Restaurant opening checklist — 30 tasks by area, signed with a PIN

Opening sets the tone for the entire service. If the kitchen isn't ready or the fridges aren't temperature-logged, the rest of the day drags the error forward. A complete, ordered, digitisable routine turns that first hour from guesswork into a repeatable system.

40-75 min opening Technical data by area Signed food-safety records, at hand

Quick summary

What goes into opening a restaurant?

A thorough restaurant opening checklist typically takes 40 to 75 minutes, depending on the size of the brigade and the length of the menu. The sequence matters: you switch on the heavy cooking equipment first because griddles, fryers, combi ovens and bain-marie units need a solid 20–40 minutes to reach safe working temperature. Light the gas, set the thermostats, and let the kit climb while you work through the rest of the list. Starting the coffee machine and plate warmers early follows the same logic—heat cannot be rushed.

The routine naturally splits into blocks by area: kitchen, front-of-house, bar, till/POS and bookings. Each block contains verifiable parameters. In the kitchen, you confirm fridges are running at or below 4 °C, the freezer is holding at −18 °C or colder, and hot-holding (bain-marie) is maintaining food at 63 °C or above, which is the UK legal minimum for hot-holding. You check that fryer oil is clean and filtered, that the extraction canopy is on, and that every station's mise en place tray is filled, labelled and date-stamped. Front-of-house runs through the dining room, bar setup, till float and the day's bookings.

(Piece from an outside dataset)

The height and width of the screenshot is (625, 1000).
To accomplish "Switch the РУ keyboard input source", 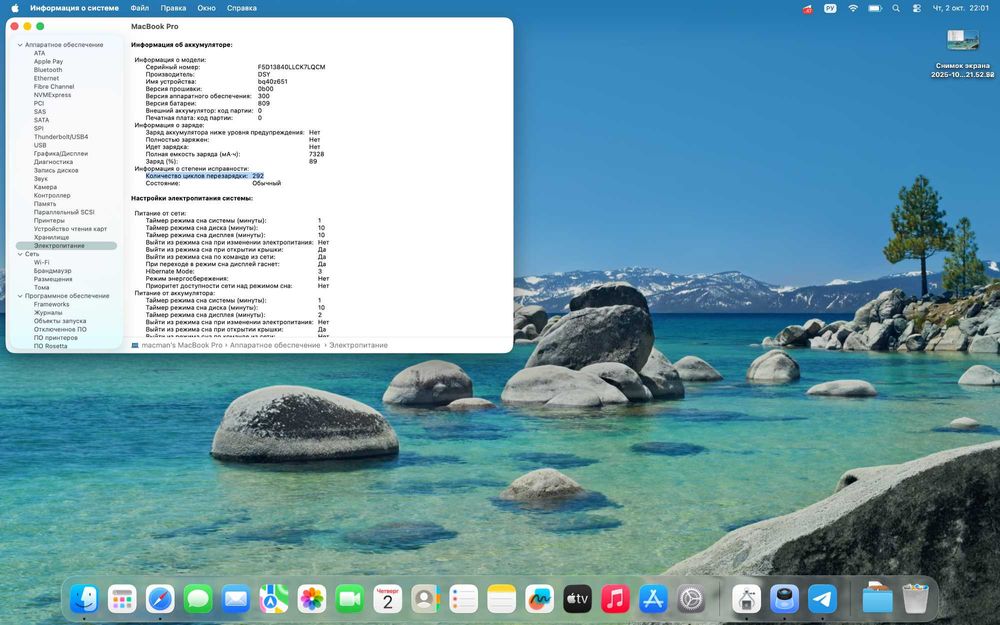I will pos(830,8).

On paper, the opening log gets damp, lost or signed off in a batch at the end of the week. With Timlup, each task appears in its designated time slot on a tablet fixed to the wall. A team member ticks the task, enters a temperature reading where required, and signs with a personal PIN—time-stamped automatically. This helps you document, in an orderly way, whatever you decide to record. The Food Standards Agency and your Safer Food Better Business pack make clear that food business operators should keep written records of checks like fridge and hot-hold temperatures, and that records should be kept for a period commonly stated as one year or per the guidance in your SFBB folder. Timlup builds that record as a by-product of the opening routine, without extra paperwork.

Kitchen and floor

Opening a restaurant, step by step

Firing up the kitchen, dressing the dining room: every task signed from the tablet.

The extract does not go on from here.